How the Struggle Between Popes and Kings Shaped Civil Liberties

Europe’s path to liberty, capitalism and prosperity began in a medieval contest between Church and state. In the second essay in his series on Christianity and Europe’s rise, Igor Koso shows how the struggle between popes and kings helped curb rulers and strengthen the rights of citizens.

Henry IV at Canossa in 1077, an enduring image of the medieval struggle between spiritual and temporal power. Source: PHAS/Universal Images Group via Getty Images

Henry IV at Canossa in 1077, an enduring image of the medieval struggle between spiritual and temporal power. Source: PHAS/Universal Images Group via Getty Images

The Italian economic historian Carlo M. Cipolla wrote that the Industrial Revolution was able to take place in 18th-century Europe because of the profound changes in thinking, social structure and value systems that accompanied the rise of European cities from the 11th to the 13th centuries.
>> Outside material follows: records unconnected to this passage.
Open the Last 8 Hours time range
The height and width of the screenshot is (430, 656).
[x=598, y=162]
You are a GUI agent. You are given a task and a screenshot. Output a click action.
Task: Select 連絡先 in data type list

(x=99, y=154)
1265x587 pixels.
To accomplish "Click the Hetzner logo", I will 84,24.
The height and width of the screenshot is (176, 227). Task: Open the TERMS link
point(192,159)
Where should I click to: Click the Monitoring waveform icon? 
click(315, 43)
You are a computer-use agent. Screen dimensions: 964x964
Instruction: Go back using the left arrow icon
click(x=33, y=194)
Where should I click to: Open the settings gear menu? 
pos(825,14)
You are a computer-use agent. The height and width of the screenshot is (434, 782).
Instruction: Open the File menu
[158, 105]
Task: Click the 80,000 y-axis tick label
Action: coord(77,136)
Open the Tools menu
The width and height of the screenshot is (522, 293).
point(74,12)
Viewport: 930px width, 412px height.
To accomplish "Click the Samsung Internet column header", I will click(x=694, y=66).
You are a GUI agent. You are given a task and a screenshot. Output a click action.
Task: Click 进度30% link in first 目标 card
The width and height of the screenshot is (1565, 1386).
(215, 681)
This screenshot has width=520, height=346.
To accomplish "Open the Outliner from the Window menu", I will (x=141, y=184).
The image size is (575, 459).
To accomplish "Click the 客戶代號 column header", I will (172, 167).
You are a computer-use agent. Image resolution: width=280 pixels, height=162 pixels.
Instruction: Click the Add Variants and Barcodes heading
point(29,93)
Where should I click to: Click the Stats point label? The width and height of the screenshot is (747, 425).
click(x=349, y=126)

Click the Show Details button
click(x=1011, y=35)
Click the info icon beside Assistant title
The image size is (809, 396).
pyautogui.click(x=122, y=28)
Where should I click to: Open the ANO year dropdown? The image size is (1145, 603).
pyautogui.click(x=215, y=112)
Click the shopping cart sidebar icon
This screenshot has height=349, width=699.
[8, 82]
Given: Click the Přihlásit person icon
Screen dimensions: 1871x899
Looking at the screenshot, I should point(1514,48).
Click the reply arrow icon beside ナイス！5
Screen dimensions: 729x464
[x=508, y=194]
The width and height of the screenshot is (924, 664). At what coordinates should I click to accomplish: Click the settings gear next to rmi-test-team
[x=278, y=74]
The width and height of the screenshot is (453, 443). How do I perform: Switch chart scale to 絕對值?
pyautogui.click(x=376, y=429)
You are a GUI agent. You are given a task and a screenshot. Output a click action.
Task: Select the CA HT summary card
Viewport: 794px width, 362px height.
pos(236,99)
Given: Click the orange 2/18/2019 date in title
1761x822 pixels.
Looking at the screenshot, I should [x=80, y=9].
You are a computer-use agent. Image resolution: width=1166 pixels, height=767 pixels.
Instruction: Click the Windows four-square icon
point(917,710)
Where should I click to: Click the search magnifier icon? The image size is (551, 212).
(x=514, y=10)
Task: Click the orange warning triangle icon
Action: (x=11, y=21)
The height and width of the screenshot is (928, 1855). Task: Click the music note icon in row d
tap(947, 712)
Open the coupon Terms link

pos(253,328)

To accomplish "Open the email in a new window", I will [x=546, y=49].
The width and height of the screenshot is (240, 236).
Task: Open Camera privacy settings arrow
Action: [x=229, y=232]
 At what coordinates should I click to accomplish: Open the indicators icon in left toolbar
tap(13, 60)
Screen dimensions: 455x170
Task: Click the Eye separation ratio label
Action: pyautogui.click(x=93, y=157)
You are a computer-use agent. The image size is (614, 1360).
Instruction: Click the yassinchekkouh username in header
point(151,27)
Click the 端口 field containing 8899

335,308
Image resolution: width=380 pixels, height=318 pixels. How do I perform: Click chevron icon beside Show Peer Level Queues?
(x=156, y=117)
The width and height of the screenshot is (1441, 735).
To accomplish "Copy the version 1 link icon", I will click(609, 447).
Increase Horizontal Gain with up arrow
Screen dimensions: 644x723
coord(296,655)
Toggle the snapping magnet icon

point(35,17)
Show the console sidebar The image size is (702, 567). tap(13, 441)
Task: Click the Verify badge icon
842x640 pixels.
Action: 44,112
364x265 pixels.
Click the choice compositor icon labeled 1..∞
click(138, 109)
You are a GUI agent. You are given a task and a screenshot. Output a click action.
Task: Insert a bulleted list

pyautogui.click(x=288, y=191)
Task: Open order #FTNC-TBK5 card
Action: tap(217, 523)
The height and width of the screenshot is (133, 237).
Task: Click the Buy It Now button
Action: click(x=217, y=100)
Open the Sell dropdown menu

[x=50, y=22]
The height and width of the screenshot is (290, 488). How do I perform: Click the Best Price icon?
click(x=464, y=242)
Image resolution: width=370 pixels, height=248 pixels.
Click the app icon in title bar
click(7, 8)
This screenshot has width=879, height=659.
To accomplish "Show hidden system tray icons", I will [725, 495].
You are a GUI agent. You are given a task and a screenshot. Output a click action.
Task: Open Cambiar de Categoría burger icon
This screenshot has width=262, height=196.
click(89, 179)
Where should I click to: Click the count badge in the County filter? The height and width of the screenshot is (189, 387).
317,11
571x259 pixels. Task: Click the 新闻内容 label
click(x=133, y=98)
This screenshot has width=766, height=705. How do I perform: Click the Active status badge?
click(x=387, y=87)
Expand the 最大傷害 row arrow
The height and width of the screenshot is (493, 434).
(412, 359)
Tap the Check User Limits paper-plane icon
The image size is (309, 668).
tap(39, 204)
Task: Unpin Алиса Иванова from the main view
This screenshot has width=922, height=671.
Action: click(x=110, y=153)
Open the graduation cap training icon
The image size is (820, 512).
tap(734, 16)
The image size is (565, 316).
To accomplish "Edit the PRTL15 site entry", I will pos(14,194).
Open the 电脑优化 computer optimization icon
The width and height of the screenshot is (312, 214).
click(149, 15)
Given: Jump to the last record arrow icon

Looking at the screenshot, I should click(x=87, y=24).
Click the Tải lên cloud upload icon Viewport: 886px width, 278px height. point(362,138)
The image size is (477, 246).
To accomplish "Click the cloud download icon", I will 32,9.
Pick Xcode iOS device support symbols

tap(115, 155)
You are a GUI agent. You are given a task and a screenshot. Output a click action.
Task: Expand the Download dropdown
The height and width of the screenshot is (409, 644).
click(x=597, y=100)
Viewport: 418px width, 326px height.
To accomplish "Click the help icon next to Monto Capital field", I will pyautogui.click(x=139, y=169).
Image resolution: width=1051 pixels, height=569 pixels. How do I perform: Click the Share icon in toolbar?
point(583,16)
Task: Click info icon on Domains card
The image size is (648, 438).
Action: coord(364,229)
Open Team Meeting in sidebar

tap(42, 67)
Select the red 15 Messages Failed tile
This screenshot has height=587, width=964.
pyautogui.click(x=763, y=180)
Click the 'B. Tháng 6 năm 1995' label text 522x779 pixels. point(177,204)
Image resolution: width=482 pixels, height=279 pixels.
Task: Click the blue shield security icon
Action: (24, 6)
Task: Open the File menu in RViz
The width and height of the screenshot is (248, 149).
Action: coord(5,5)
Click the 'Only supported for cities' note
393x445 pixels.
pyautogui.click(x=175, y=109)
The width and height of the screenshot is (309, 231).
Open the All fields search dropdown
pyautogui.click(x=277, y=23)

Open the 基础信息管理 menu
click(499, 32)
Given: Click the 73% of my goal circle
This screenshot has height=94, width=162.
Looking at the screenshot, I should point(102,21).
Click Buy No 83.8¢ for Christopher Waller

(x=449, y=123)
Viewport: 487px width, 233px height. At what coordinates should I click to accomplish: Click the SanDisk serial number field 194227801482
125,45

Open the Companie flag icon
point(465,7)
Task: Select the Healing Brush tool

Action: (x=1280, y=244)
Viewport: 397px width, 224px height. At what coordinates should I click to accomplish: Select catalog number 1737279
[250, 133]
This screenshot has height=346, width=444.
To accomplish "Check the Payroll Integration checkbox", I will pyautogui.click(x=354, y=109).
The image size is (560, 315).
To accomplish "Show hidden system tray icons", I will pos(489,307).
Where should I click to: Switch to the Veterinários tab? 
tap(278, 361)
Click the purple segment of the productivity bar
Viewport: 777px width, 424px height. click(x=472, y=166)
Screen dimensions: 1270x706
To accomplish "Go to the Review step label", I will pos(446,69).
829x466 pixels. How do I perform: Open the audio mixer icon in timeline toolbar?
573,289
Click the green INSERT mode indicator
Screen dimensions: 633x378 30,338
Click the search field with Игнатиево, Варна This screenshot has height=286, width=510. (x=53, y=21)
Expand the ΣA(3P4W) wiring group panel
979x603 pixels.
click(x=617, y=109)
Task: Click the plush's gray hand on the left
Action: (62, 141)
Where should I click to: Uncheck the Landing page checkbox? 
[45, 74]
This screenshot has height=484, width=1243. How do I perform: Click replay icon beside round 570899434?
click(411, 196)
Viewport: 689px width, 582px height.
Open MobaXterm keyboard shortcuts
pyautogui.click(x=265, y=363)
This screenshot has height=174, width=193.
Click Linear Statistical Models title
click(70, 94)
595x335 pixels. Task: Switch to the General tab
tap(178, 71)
The Italian-American economic historian Robert S. Lopez observed that, as trade and manufacturing gradually expanded in medieval Europe’s cities, people discovered that commerce strengthened freedom and offered a way out of feudal dependence. The most prosperous cities were those that adopted the most liberal policies. Others then tried to follow their example.

By the liberalism of medieval cities, which helped make Europe rich, we mean the tradition of Lord Acton and Adam Smith, not the version embraced by contemporary European elites.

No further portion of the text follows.